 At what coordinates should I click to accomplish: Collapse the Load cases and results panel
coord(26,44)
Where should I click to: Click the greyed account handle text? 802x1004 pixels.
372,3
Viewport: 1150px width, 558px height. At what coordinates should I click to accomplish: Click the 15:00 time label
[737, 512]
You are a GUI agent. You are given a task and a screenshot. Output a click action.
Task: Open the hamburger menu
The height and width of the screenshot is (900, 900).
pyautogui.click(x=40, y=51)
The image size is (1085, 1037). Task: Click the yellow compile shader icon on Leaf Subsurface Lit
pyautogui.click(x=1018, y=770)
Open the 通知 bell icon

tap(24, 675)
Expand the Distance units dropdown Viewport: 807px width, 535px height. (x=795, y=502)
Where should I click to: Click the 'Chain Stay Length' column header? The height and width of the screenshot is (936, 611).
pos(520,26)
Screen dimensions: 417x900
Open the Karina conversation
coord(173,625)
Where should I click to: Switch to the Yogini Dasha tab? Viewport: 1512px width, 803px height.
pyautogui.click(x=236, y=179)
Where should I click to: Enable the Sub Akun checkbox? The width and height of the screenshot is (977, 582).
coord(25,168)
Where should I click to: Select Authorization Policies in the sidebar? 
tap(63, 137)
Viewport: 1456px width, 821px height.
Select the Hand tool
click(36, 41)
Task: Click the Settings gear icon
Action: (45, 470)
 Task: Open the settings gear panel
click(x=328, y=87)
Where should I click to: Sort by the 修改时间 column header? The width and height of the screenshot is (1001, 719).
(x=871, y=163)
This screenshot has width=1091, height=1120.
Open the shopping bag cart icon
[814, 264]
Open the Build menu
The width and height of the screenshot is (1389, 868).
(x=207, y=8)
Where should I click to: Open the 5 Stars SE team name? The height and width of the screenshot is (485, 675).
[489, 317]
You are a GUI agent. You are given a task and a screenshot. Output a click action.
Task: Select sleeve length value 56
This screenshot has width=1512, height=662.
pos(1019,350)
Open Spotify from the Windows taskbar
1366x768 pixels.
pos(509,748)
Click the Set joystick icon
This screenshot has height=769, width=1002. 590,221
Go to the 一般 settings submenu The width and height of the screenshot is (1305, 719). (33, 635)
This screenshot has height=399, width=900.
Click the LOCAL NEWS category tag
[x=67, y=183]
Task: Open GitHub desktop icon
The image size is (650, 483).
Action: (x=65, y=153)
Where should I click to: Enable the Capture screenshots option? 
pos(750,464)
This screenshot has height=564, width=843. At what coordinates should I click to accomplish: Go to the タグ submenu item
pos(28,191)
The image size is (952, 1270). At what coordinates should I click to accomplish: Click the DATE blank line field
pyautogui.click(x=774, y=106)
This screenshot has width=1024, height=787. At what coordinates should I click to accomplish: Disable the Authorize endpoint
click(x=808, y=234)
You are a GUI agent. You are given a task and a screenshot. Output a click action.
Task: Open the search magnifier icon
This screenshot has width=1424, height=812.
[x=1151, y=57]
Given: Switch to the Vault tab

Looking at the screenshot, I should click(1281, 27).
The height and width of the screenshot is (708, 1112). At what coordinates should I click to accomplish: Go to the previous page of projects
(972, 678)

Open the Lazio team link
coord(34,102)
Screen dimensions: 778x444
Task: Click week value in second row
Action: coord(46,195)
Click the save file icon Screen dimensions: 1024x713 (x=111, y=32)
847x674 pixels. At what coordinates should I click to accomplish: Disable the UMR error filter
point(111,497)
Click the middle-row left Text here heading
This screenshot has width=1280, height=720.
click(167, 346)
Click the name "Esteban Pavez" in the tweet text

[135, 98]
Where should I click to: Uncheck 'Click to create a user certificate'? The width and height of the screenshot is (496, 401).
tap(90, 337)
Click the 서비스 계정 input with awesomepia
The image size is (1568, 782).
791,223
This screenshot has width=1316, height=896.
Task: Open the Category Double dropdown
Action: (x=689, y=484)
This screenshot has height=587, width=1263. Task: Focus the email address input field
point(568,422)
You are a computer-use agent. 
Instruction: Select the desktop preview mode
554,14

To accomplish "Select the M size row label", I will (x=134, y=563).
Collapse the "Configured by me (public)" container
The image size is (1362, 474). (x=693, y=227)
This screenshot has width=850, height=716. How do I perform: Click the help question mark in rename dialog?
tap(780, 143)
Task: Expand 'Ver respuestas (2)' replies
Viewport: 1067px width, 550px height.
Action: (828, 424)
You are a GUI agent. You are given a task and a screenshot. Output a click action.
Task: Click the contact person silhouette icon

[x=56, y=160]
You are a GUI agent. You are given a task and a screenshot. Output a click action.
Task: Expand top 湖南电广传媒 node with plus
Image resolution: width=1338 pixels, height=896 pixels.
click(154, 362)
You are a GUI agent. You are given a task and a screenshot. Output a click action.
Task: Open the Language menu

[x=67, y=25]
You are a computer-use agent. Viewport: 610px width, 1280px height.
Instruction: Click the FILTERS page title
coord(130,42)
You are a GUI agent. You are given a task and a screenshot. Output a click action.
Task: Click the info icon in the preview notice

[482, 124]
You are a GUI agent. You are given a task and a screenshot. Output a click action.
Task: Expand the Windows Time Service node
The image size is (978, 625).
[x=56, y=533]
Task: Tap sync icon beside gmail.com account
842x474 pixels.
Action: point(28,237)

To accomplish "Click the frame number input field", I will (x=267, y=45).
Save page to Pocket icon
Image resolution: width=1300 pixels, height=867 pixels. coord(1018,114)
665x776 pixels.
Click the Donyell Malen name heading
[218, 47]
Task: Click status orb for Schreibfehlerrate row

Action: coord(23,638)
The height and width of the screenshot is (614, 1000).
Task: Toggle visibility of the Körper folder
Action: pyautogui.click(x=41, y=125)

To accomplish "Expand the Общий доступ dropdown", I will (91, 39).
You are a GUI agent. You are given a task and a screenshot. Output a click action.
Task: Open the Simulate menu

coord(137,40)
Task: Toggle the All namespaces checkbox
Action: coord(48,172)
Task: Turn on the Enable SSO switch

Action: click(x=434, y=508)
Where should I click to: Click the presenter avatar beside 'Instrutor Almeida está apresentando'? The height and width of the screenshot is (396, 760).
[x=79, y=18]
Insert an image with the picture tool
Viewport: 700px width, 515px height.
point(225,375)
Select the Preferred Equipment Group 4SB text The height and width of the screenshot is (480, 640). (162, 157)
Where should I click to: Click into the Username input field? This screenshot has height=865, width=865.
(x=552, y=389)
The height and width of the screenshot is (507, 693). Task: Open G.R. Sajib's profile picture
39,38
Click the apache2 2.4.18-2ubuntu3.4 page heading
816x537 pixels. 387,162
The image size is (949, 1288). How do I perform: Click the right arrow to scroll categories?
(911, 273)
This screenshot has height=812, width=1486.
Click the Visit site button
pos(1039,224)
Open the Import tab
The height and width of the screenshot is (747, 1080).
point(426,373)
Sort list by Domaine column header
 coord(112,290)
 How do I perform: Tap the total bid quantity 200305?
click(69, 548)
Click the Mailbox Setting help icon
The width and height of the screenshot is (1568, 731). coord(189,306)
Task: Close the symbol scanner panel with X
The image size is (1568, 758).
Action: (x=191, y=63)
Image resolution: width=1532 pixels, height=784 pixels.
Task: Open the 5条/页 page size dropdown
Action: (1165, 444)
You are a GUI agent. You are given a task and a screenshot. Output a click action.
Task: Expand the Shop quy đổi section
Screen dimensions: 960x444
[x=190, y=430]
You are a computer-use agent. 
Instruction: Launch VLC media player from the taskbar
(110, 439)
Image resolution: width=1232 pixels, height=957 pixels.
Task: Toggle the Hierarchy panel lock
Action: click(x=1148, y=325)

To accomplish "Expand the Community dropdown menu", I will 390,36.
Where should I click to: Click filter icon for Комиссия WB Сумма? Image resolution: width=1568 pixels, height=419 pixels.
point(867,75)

==*==

Could you reproduce all the records above with every "Where should I click to" swapped for "Where do I click to" and nothing else altered?

 At what coordinates should I click to accomplish: Collapse the Load cases and results panel
coord(26,44)
Where do I click to: Click the greyed account handle text? 802x1004 pixels.
372,3
Viewport: 1150px width, 558px height. At what coordinates should I click to accomplish: Click the 15:00 time label
[737, 512]
You are a GUI agent. You are given a task and a screenshot. Output a click action.
Task: Open the hamburger menu
The height and width of the screenshot is (900, 900).
pyautogui.click(x=40, y=51)
The image size is (1085, 1037). Task: Click the yellow compile shader icon on Leaf Subsurface Lit
pyautogui.click(x=1018, y=770)
Open the 通知 bell icon

tap(24, 675)
Expand the Distance units dropdown Viewport: 807px width, 535px height. (x=795, y=502)
Where do I click to: Click the 'Chain Stay Length' column header? The height and width of the screenshot is (936, 611).
pos(520,26)
Screen dimensions: 417x900
Open the Karina conversation
coord(173,625)
Where do I click to: Switch to the Yogini Dasha tab? Viewport: 1512px width, 803px height.
pyautogui.click(x=236, y=179)
Where do I click to: Enable the Sub Akun checkbox? The width and height of the screenshot is (977, 582).
coord(25,168)
Where do I click to: Select Authorization Policies in the sidebar? 
tap(63, 137)
Viewport: 1456px width, 821px height.
Select the Hand tool
click(36, 41)
Task: Click the Settings gear icon
Action: (45, 470)
 Task: Open the settings gear panel
click(x=328, y=87)
Where do I click to: Sort by the 修改时间 column header? The width and height of the screenshot is (1001, 719).
(x=871, y=163)
This screenshot has width=1091, height=1120.
Open the shopping bag cart icon
[814, 264]
Open the Build menu
The width and height of the screenshot is (1389, 868).
(x=207, y=8)
Where do I click to: Open the 5 Stars SE team name? The height and width of the screenshot is (485, 675).
[489, 317]
You are a GUI agent. You are given a task and a screenshot. Output a click action.
Task: Select sleeve length value 56
This screenshot has width=1512, height=662.
pos(1019,350)
Open Spotify from the Windows taskbar
1366x768 pixels.
pos(509,748)
Click the Set joystick icon
This screenshot has height=769, width=1002. 590,221
Go to the 一般 settings submenu The width and height of the screenshot is (1305, 719). (33, 635)
This screenshot has height=399, width=900.
Click the LOCAL NEWS category tag
[x=67, y=183]
Task: Open GitHub desktop icon
The image size is (650, 483).
Action: (x=65, y=153)
Where do I click to: Enable the Capture screenshots option? 
pos(750,464)
This screenshot has height=564, width=843. At what coordinates should I click to accomplish: Go to the タグ submenu item
pos(28,191)
The image size is (952, 1270). At what coordinates should I click to accomplish: Click the DATE blank line field
pyautogui.click(x=774, y=106)
This screenshot has width=1024, height=787. At what coordinates should I click to accomplish: Disable the Authorize endpoint
click(x=808, y=234)
You are a GUI agent. You are given a task and a screenshot. Output a click action.
Task: Open the search magnifier icon
This screenshot has width=1424, height=812.
[x=1151, y=57]
Given: Switch to the Vault tab

Looking at the screenshot, I should click(1281, 27).
The height and width of the screenshot is (708, 1112). At what coordinates should I click to accomplish: Go to the previous page of projects
(972, 678)

Open the Lazio team link
coord(34,102)
Screen dimensions: 778x444
Task: Click week value in second row
Action: coord(46,195)
Click the save file icon Screen dimensions: 1024x713 (x=111, y=32)
847x674 pixels. At what coordinates should I click to accomplish: Disable the UMR error filter
point(111,497)
Click the middle-row left Text here heading
This screenshot has width=1280, height=720.
click(167, 346)
Click the name "Esteban Pavez" in the tweet text

[135, 98]
Where do I click to: Uncheck 'Click to create a user certificate'? The width and height of the screenshot is (496, 401).
tap(90, 337)
Click the 서비스 계정 input with awesomepia
The image size is (1568, 782).
791,223
This screenshot has width=1316, height=896.
Task: Open the Category Double dropdown
Action: (x=689, y=484)
This screenshot has height=587, width=1263. Task: Focus the email address input field
point(568,422)
You are a computer-use agent. 
Instruction: Select the desktop preview mode
554,14

To accomplish "Select the M size row label", I will (x=134, y=563).
Collapse the "Configured by me (public)" container
The image size is (1362, 474). (x=693, y=227)
This screenshot has width=850, height=716. How do I perform: Click the help question mark in rename dialog?
tap(780, 143)
Task: Expand 'Ver respuestas (2)' replies
Viewport: 1067px width, 550px height.
Action: (828, 424)
You are a GUI agent. You are given a task and a screenshot. Output a click action.
Task: Click the contact person silhouette icon

[x=56, y=160]
You are a GUI agent. You are given a task and a screenshot. Output a click action.
Task: Expand top 湖南电广传媒 node with plus
Image resolution: width=1338 pixels, height=896 pixels.
click(154, 362)
You are a GUI agent. You are given a task and a screenshot. Output a click action.
Task: Open the Language menu

[x=67, y=25]
You are a computer-use agent. Viewport: 610px width, 1280px height.
Instruction: Click the FILTERS page title
coord(130,42)
You are a GUI agent. You are given a task and a screenshot. Output a click action.
Task: Click the info icon in the preview notice

[482, 124]
You are a GUI agent. You are given a task and a screenshot. Output a click action.
Task: Expand the Windows Time Service node
The image size is (978, 625).
[x=56, y=533]
Task: Tap sync icon beside gmail.com account
842x474 pixels.
Action: point(28,237)

To accomplish "Click the frame number input field", I will (x=267, y=45).
Save page to Pocket icon
Image resolution: width=1300 pixels, height=867 pixels. coord(1018,114)
665x776 pixels.
Click the Donyell Malen name heading
[218, 47]
Task: Click status orb for Schreibfehlerrate row

Action: coord(23,638)
The height and width of the screenshot is (614, 1000).
Task: Toggle visibility of the Körper folder
Action: pyautogui.click(x=41, y=125)

To accomplish "Expand the Общий доступ dropdown", I will (91, 39).
You are a GUI agent. You are given a task and a screenshot. Output a click action.
Task: Open the Simulate menu

coord(137,40)
Task: Toggle the All namespaces checkbox
Action: coord(48,172)
Task: Turn on the Enable SSO switch

Action: click(x=434, y=508)
Where do I click to: Click the presenter avatar beside 'Instrutor Almeida está apresentando'? The height and width of the screenshot is (396, 760).
[x=79, y=18]
Insert an image with the picture tool
Viewport: 700px width, 515px height.
point(225,375)
Select the Preferred Equipment Group 4SB text The height and width of the screenshot is (480, 640). (162, 157)
Where do I click to: Click into the Username input field? This screenshot has height=865, width=865.
(x=552, y=389)
The height and width of the screenshot is (507, 693). Task: Open G.R. Sajib's profile picture
39,38
Click the apache2 2.4.18-2ubuntu3.4 page heading
816x537 pixels. 387,162
The image size is (949, 1288). How do I perform: Click the right arrow to scroll categories?
(911, 273)
This screenshot has height=812, width=1486.
Click the Visit site button
pos(1039,224)
Open the Import tab
The height and width of the screenshot is (747, 1080).
point(426,373)
Sort list by Domaine column header
 coord(112,290)
 How do I perform: Tap the total bid quantity 200305?
click(69, 548)
Click the Mailbox Setting help icon
The width and height of the screenshot is (1568, 731). coord(189,306)
Task: Close the symbol scanner panel with X
The image size is (1568, 758).
Action: (x=191, y=63)
Image resolution: width=1532 pixels, height=784 pixels.
Task: Open the 5条/页 page size dropdown
Action: (1165, 444)
You are a GUI agent. You are given a task and a screenshot. Output a click action.
Task: Expand the Shop quy đổi section
Screen dimensions: 960x444
[x=190, y=430]
You are a computer-use agent. 
Instruction: Launch VLC media player from the taskbar
(110, 439)
Image resolution: width=1232 pixels, height=957 pixels.
Task: Toggle the Hierarchy panel lock
Action: click(x=1148, y=325)

To accomplish "Expand the Community dropdown menu", I will 390,36.
Where do I click to: Click filter icon for Комиссия WB Сумма? Image resolution: width=1568 pixels, height=419 pixels.
point(867,75)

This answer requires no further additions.